Чумовые истории. Пёстрый сборник
Шрифт:
– Пустите на винегг'ет. Как это? Г'усский чизбургер. Надинн, у вас когда рыбное меню в кафе, я это аж через два квартала чую.
– Пану Заможскому всё подвластно: он торгует и ломом цветного металла, и фейерверками, и зубными щетками, и автопокрышками, и тентами.
– Надинн, у меня к вам предложение!
– Не руки и сердца?
– Нец, чито вы. Почему бы вам не открыть минипекарню? Я поговорил с несколькими студентами, и они согласны вам помочь.
– Кхм, это вероятно означает, что Юра уже её привез, а Шура уже во всю её монтирует?..
– Юрась, водочки? А что милой даме?
– Сок из шпината
Эдвардо поворачивается к официанту:
– Зайчонок, милый, ты слышал? Выдави немножко овощного сока и улыбку поискреннее – получишь на чай! – оборачивается к Наде, протягивает стаканчик, – Надюша, а ты по-прежнему, серьезно, никого не ешь? Даже теперь? А это не опасно? Есть же незаменимые аминокислоты, липиды, хотя, кто их знает, я в этом слабо разбираюсь.
Минут десять и стопок пять спустя:
– Надя! Я буду писать с вас Мадонну!
– А если родится девочка?
Эдвардо осушил еще рюмашку: Девочка? Вот и прекрасно! Девочка – это всегда надежда, простите за каламбур. О, я вас оставлю! Я вас бросаю, я увидел фактурного дядю и не могу его упустить!
И он унесся вслед высокого лысоватого мужчины с профилем Мефистофеля и солидным пивным брюшком. Мужчина был явно одинок. Шансы Эда возрастали.
Снова прозвенел один звонок, другой. Они всё ждали в опустевшем буфете. Наконец, Фомичёв откуда-то явился и вновь повел лабиринтами служебных коридоров. Надя, озираясь со смесью любопытства, восторга и ужаса:
– Мы, что, полезем к осветителям?!
– Да. Вот по этой лестнице. Осторожно, ради бога.
– О, Юг'а, манифик, шарман!

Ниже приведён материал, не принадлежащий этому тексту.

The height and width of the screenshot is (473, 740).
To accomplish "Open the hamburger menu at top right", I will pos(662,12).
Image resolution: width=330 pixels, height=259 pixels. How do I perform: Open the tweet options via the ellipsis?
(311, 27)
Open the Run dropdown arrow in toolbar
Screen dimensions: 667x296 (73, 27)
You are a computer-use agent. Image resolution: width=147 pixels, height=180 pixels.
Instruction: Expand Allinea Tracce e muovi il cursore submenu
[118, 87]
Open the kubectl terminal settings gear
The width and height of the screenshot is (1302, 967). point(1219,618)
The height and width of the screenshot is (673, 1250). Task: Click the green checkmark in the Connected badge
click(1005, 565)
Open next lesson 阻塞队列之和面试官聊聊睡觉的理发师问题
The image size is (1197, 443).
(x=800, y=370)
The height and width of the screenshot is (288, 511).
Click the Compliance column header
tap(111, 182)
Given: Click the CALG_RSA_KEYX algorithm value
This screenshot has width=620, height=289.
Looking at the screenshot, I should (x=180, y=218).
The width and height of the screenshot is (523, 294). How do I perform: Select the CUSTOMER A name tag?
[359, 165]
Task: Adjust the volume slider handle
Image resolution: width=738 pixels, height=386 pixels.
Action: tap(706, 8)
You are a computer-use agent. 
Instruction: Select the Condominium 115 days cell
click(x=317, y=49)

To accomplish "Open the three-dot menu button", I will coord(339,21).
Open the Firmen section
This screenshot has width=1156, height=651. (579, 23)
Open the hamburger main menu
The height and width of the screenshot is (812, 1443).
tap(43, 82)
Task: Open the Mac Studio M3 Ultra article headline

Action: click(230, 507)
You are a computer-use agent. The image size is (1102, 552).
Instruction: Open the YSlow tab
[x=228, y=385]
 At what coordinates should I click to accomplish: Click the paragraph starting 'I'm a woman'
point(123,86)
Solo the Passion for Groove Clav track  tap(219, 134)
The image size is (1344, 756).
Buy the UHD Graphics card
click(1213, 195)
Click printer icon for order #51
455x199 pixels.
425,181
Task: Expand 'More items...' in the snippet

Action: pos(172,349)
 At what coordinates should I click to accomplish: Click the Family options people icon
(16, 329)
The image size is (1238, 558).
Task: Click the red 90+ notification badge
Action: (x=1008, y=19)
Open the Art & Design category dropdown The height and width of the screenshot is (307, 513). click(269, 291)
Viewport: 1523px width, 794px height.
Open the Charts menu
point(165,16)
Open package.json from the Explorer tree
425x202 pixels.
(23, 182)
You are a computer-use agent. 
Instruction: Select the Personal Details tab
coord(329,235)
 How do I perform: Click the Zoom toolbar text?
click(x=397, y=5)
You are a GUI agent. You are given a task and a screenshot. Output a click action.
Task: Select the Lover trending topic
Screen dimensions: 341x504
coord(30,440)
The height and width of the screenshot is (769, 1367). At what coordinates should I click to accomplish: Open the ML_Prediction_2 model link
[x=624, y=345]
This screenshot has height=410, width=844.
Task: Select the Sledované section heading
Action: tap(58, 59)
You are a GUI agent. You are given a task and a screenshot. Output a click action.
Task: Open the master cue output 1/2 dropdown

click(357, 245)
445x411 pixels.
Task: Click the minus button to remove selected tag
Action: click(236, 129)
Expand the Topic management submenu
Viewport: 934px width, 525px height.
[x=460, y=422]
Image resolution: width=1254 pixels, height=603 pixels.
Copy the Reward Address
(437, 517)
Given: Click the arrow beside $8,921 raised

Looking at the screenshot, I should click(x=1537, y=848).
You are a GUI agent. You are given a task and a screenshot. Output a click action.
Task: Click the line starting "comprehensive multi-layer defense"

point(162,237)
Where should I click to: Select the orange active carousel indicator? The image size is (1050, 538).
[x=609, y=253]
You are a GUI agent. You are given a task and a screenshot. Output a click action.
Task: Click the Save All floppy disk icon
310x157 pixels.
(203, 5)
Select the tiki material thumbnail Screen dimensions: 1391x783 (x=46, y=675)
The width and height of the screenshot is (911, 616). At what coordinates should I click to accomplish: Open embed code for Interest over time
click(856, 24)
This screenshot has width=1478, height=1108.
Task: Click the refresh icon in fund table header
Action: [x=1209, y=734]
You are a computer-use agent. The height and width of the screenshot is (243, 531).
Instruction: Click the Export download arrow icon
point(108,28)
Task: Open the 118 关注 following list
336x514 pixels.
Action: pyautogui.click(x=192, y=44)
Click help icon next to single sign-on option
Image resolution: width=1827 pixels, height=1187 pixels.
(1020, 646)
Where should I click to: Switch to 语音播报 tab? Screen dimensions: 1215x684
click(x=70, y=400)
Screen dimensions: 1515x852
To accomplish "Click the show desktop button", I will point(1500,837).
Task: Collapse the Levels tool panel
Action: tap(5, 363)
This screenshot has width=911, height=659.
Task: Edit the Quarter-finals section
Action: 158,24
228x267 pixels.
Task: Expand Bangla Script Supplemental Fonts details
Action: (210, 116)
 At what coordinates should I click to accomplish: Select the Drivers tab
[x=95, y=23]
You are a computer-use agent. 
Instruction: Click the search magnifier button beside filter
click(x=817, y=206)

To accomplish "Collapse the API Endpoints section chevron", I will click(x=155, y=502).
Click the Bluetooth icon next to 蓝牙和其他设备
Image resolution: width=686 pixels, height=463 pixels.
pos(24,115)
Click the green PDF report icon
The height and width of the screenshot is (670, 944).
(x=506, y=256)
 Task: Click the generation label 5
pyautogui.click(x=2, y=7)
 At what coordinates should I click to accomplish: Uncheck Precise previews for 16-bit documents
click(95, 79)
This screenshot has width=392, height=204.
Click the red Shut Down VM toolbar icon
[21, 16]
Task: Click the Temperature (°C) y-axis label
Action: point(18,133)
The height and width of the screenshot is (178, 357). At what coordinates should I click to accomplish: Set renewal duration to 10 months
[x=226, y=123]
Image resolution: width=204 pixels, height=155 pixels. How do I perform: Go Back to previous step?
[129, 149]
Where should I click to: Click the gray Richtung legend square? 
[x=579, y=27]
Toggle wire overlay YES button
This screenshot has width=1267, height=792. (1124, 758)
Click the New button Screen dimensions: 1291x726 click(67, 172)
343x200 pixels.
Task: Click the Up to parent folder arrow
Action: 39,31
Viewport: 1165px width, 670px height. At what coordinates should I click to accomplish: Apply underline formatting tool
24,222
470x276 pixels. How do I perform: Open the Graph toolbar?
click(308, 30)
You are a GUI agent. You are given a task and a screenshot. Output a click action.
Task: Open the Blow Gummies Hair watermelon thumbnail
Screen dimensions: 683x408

Я чувствую себя как будто на "Русских Сезонах"! Дягилев не видел своих спектаклей: он работал со светом, был рабочим сцены, а не сидел в ложе в зале. И покуда весь этот коллектив Художников и Актеров работал над производством спектаклей, они как-то уживались, но когда к ним пришли успех, деньги, слава, то они разлетелись…
– Саша, подзаткнись и действуй. Ты всех задерживаешь. Лезь уже давай-на, наверх-на!
– Я… Обескуражен. Актеры вдохновенно несут отсебятину. Постановка шикарная, блестящая, чудесная. Декораторам и всему цеху театральной мастерской – виват! Мило, трэ жоли! дерзания юношества следует поддержать.
– Пшш, пшш, замолчите оба, с'иль ву пле, алёр. Или нас выдворят и отсюда.
***
Часом позже, в студии Эдвардо Фокина.
Эд вытаскивал всё новые и новые полотна, снимал покровы с гипсовых и глиняных статуэток и болтал без умолку:
– Мы с вами, друзья, переживаем ужасное время падения вкусов. Та самая терпимость привела к тому, что теперь любая пачкотня признается творчеством. Наивное и обывательское искусство выходит в тираж. Что мы видим в современных тенденциях дизайна? Разрушение форм. Как жонглер или фокусник, художник в наше время должен уметь выходить за пределы обыденности, но не терять функциональность вещи. Так появляются предметы интерьера, словно побывавшие в эпицентре ядерного взрыва, перевернутые вверх тормашками, размягчившиеся и даже отделенные, отторгнутые от своих прежних мест и значений. Что вы думаете, богатый инструментарий дает тебе крылья? Нет, он лишь делает досаду острее.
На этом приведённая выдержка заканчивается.